It’s hard to believe but this article is based on a true story: A man who started to play the piano in Tsarist Russia, and who learned music in the Soviet Union and Weimar Germany, became one of the most prolific composers of the most American film genre, westerns.
The scene: A lone man rides his horse into a nondescript town. As the credits roll, we hear one of the most immortal anthems in movie history, “Do Not Forsake Me, Oh My Darlin’,” followed by a composition the American Film Institute ranked as #10 on their list of the 100 greatest film scores.
The film, of course, is High Noon. And its composer is Dimitri Tiomkin. The opening song changed film history. Ever since Tiomkin’s mood-setting introduction, songs specifically written and recorded for a film (as opposed to the use of prerecorded songs) became universally popular.
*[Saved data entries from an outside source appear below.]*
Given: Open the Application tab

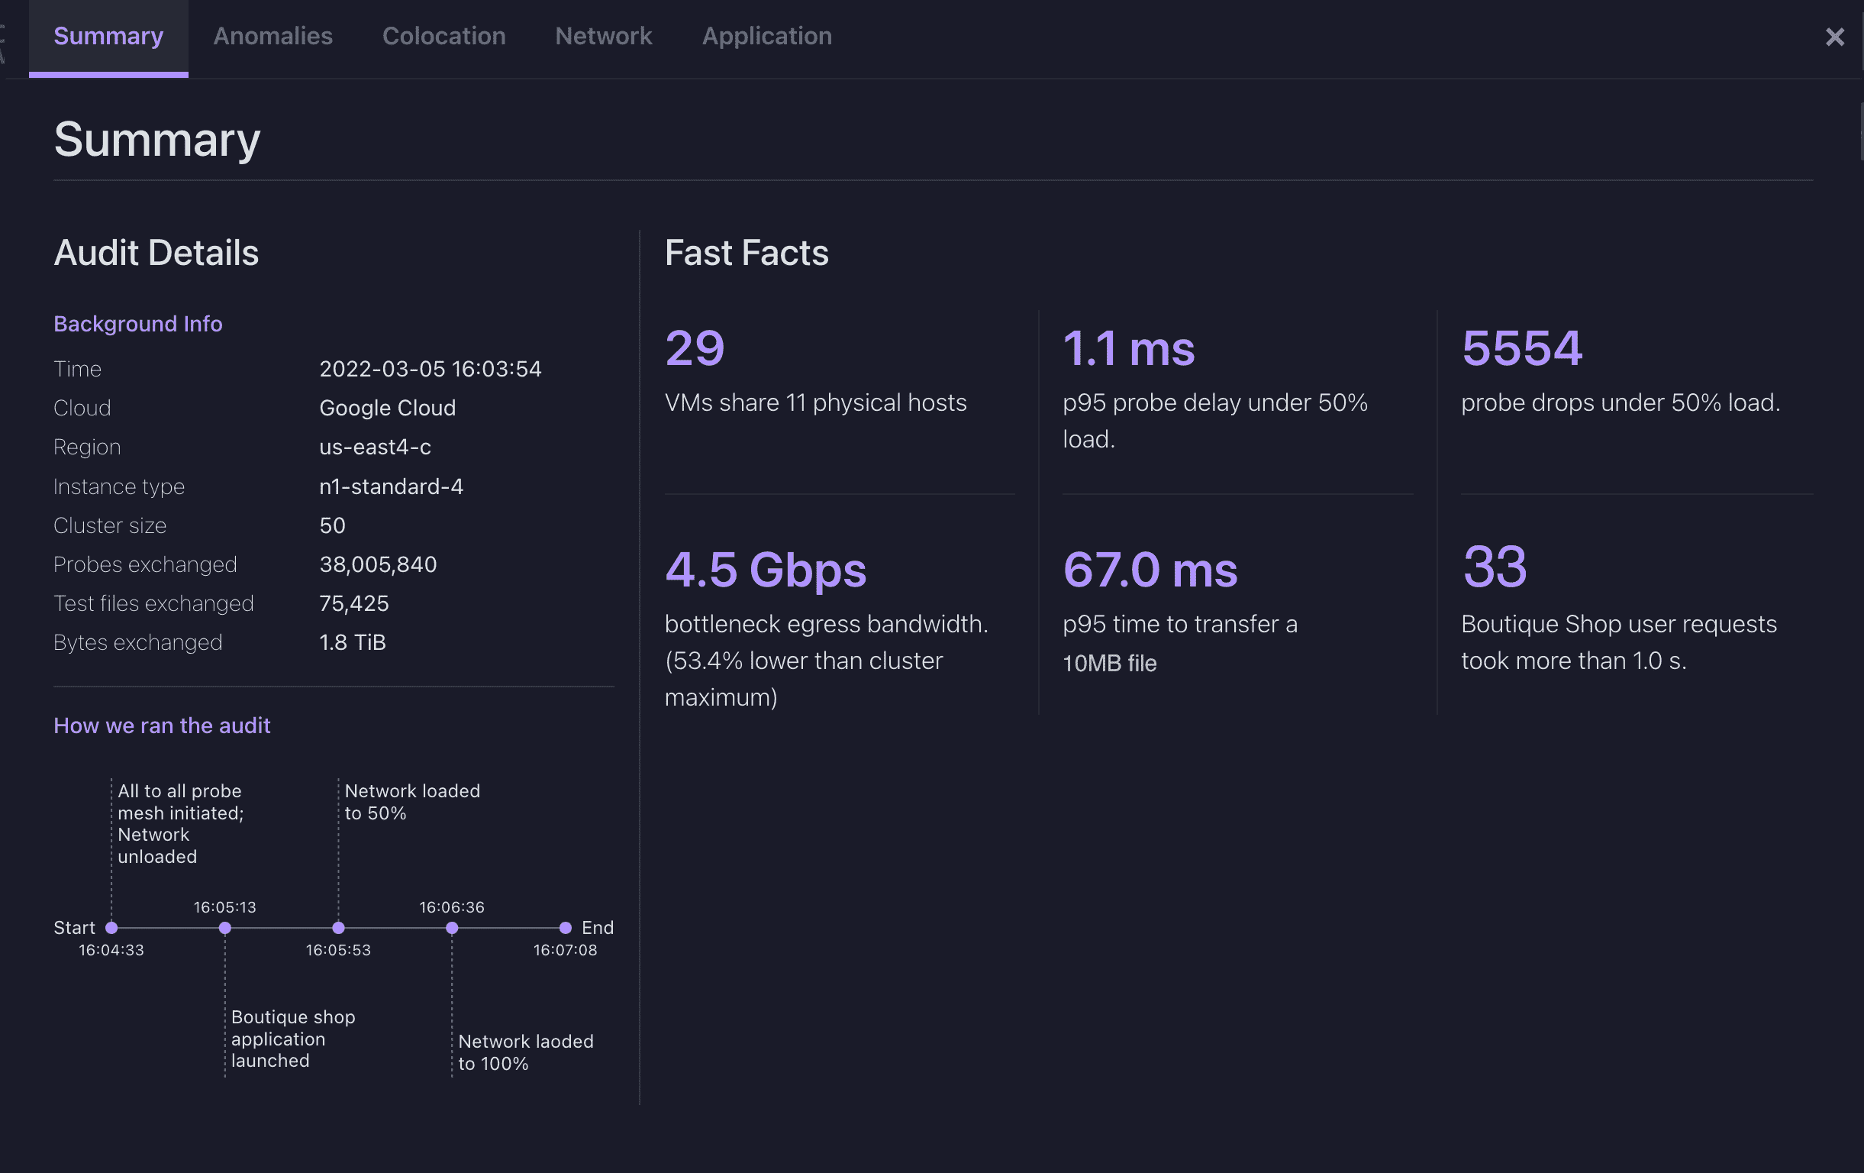Looking at the screenshot, I should [x=766, y=35].
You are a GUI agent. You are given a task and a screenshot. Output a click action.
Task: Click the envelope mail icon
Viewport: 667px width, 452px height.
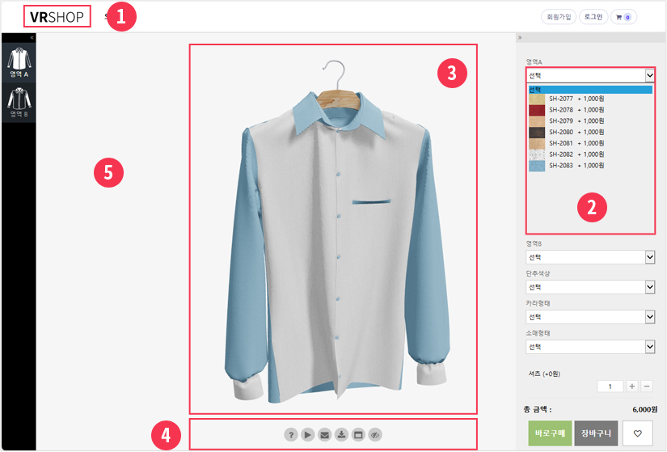tap(324, 434)
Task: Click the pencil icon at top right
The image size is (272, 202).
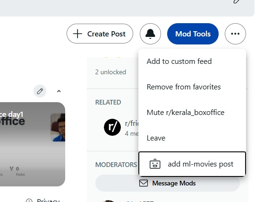Action: [x=237, y=1]
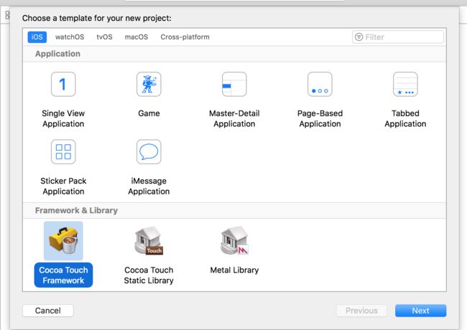Focus the Filter search field

398,37
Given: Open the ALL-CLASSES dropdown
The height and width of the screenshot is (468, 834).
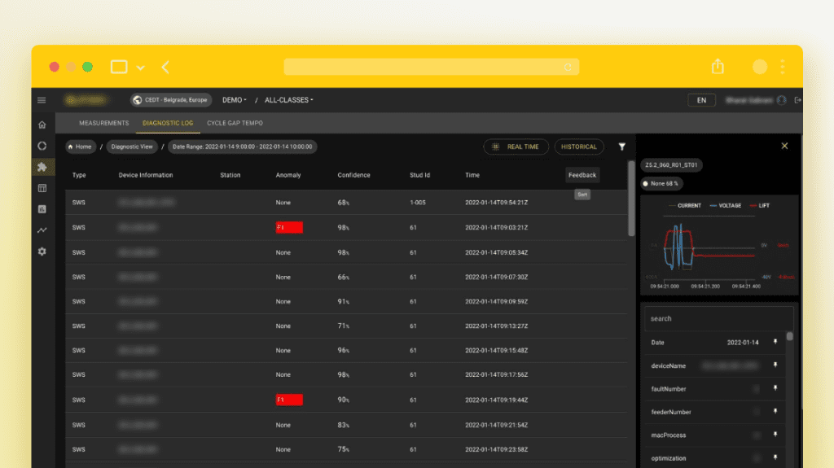Looking at the screenshot, I should [x=288, y=100].
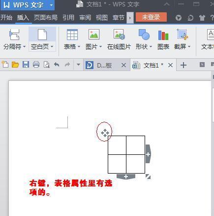Add a row with bottom plus handle
The height and width of the screenshot is (216, 214).
tap(126, 177)

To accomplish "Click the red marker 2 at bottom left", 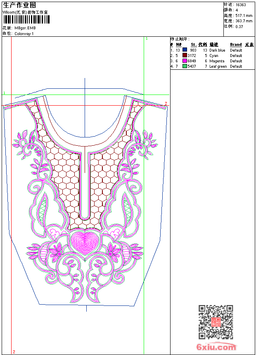I will (14, 352).
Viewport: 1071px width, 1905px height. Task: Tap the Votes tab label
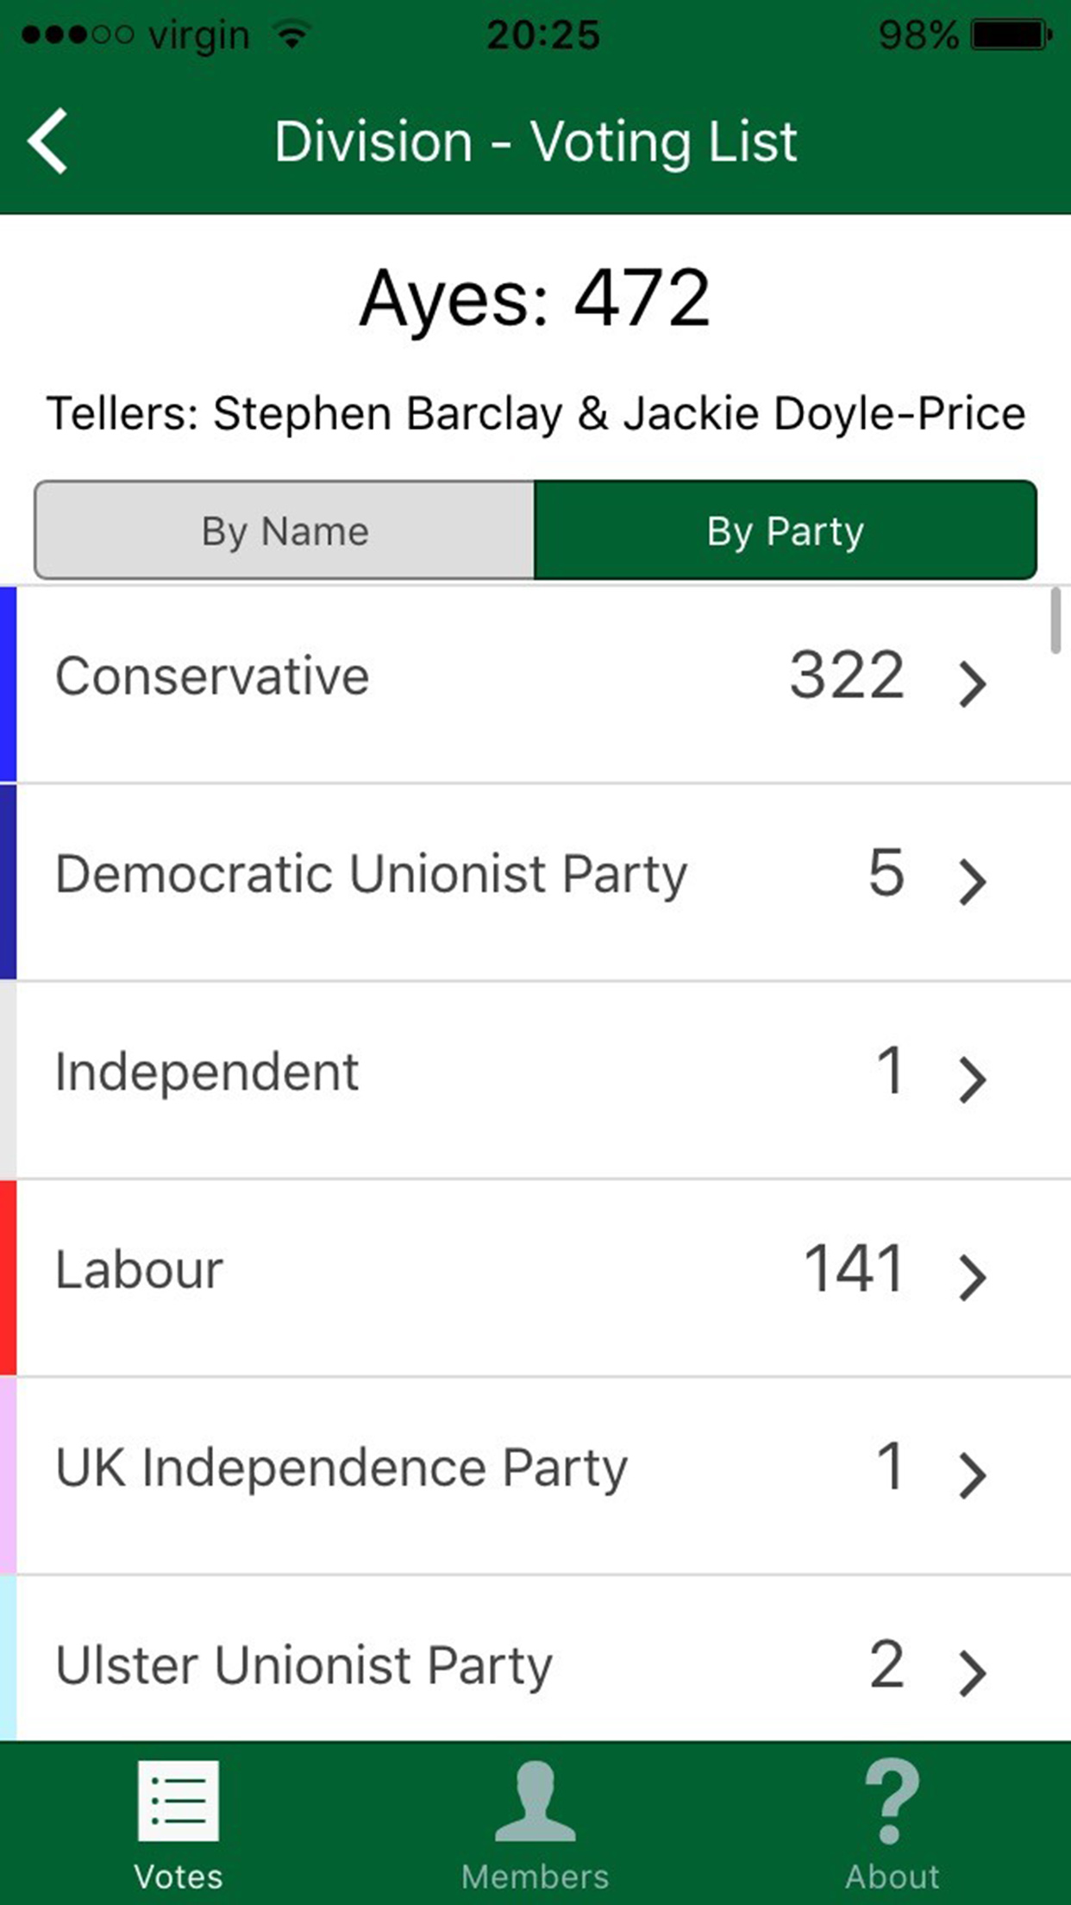click(178, 1877)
But Tiomkin left an even bigger footprint upon the history of film music, an influence most composers — including present-day orchestrators like Golden Globe winners Hans Zimmer and Alexandre Desplat — have been following ever since: After intensely studying a script, Tiomkin would outline the major themes, set emotional high and low points, and chart the flow of his movements accordingly. He used a stopwatch to synchronize music exactly with the action onscreen. For the final score, he assembled an orchestra, rehearsing while running the edited film in the background until he was satisfied he was ready for the final recording.
This professional acumen made Tiomkin the favorite of many directors, from Frank Capra to Howard Hawks to Alfred Hitchcock. In the 1950s, he was the highest-paid film composer, creating scores at close to a rate of one feature film per month. Between 1948 and 1958, his “golden decade,” he composed 57 film scores.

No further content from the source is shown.